* Exercise description
I need every line from the start of the material below up to and including the line containing "Go back using the left arrow button", restated exactly, with the pictures omitted.

* Source data
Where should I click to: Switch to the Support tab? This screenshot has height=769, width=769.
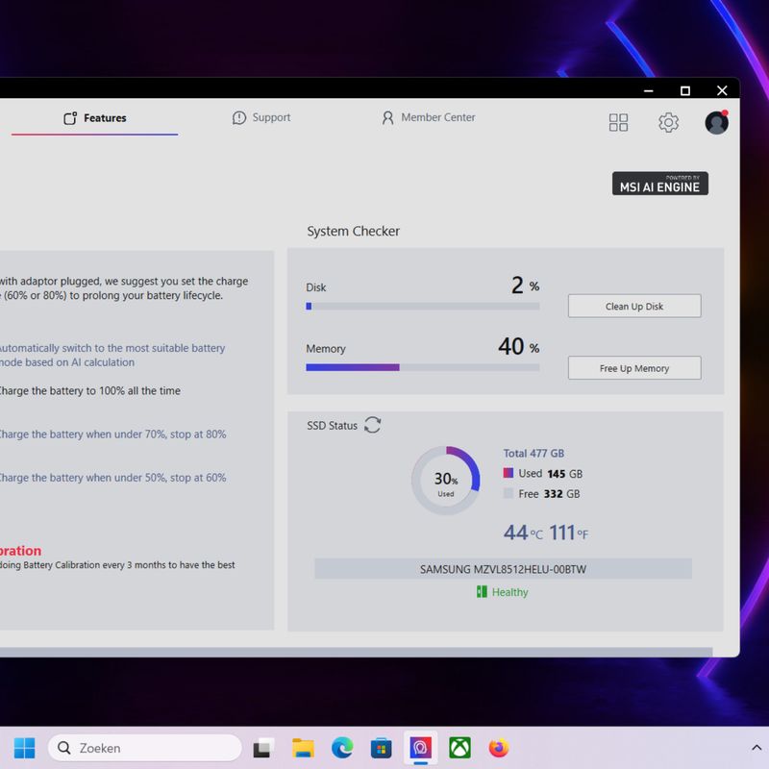tap(261, 118)
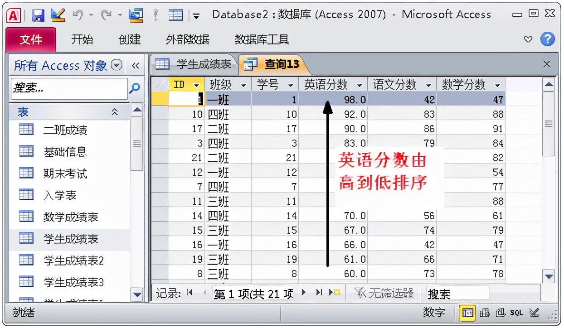Switch to SQL view using the status bar
Screen dimensions: 564x328
517,313
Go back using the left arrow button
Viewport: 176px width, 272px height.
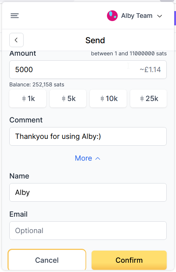point(16,40)
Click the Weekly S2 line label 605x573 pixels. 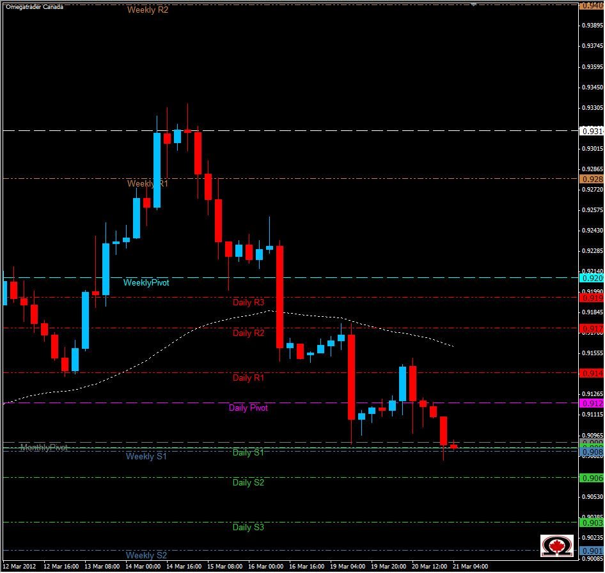pyautogui.click(x=146, y=555)
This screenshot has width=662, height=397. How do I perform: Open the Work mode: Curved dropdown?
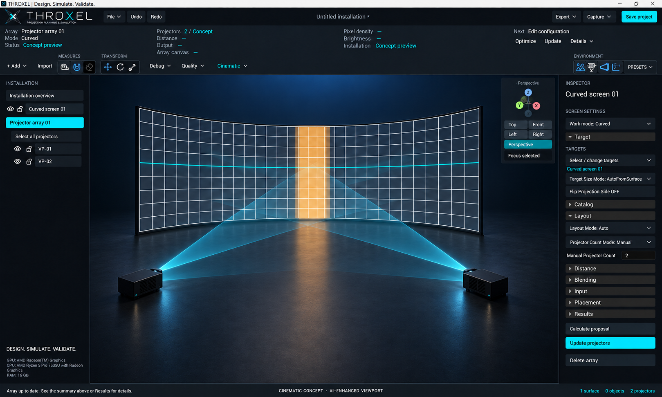tap(610, 124)
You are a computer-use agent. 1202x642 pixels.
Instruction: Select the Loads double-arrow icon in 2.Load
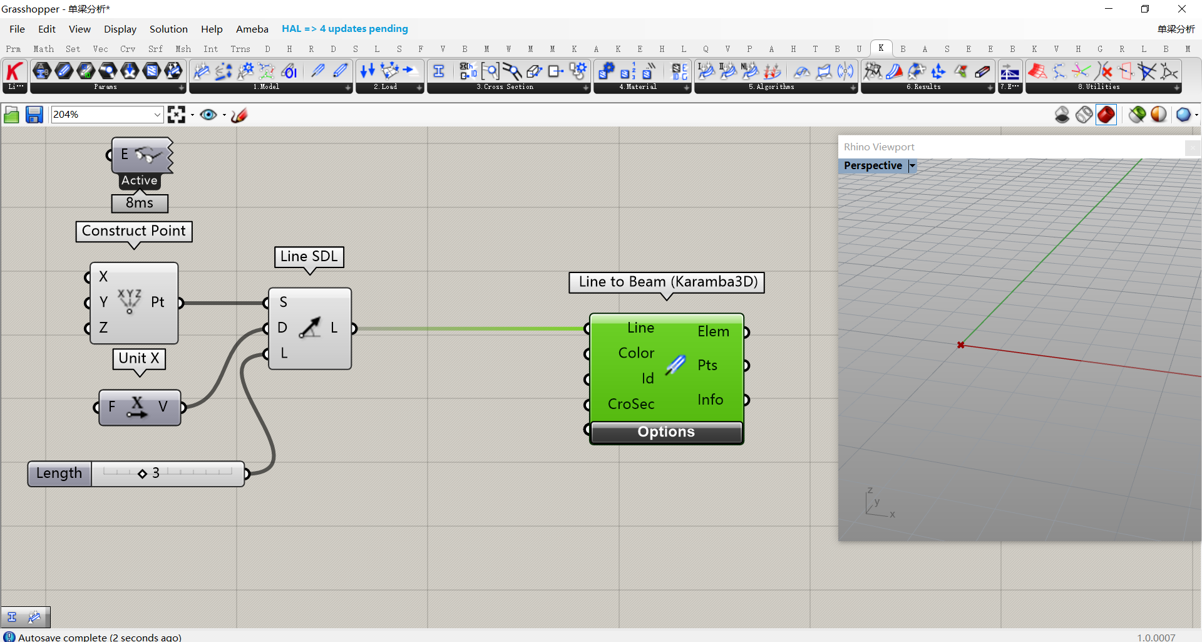[x=367, y=71]
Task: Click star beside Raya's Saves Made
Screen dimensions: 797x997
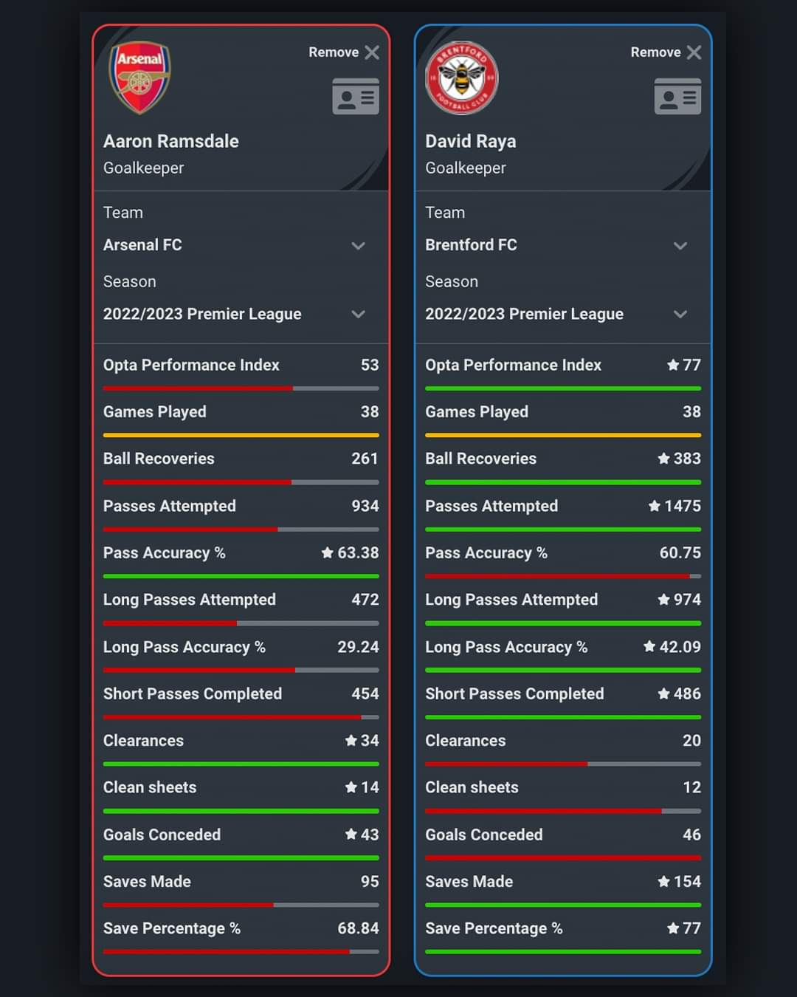Action: coord(664,881)
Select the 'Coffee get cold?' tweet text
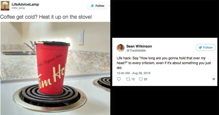The height and width of the screenshot is (115, 219). point(46,17)
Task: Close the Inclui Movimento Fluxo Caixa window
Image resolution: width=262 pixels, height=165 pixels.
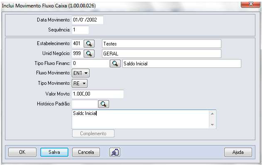Action: point(250,4)
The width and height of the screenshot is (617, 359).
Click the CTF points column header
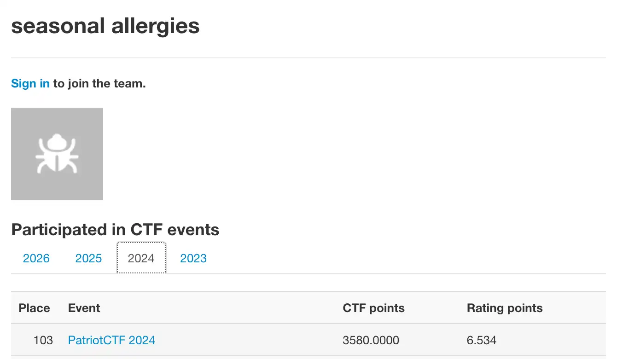coord(374,308)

* Result below
Where should I click to: Switch to the Support tab? This screenshot has height=769, width=769.
tap(261, 118)
Switch to SQL view using the status bar
Screen dimensions: 564x328
517,313
Go back using the left arrow button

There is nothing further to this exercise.